WHAT IS ASKED
Reproduce verbatim the data between the line containing "Screen dimensions: 1456x826" and the line containing "Action: (277, 159)", inclusive, omitting the pictures from your answer.

RECORDS TO USE
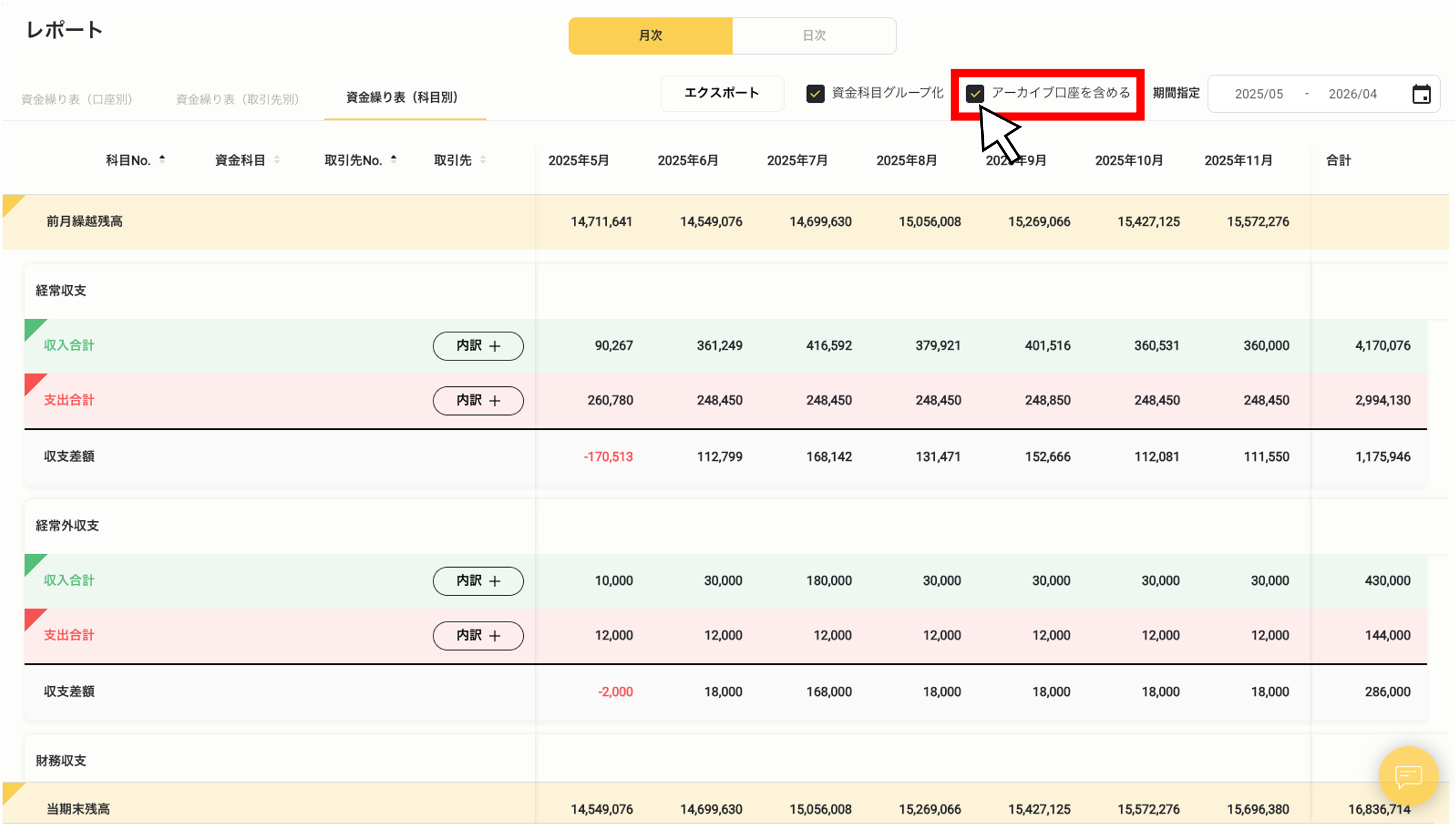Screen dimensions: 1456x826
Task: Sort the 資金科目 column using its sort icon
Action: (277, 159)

--

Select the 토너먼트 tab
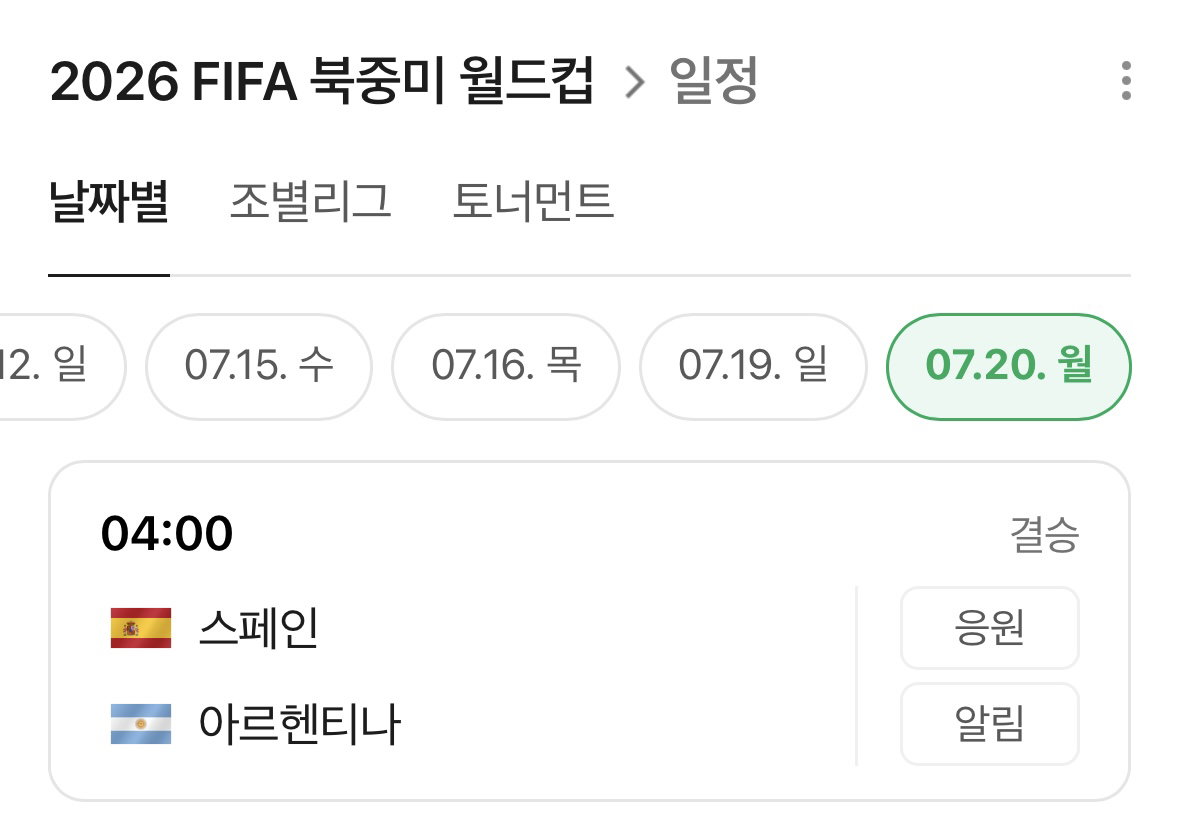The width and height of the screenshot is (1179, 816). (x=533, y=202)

COMPLETE OUTPUT
Screen dimensions: 1456x826
Task: Sort the 資金科目 column using its sort icon
Action: (277, 159)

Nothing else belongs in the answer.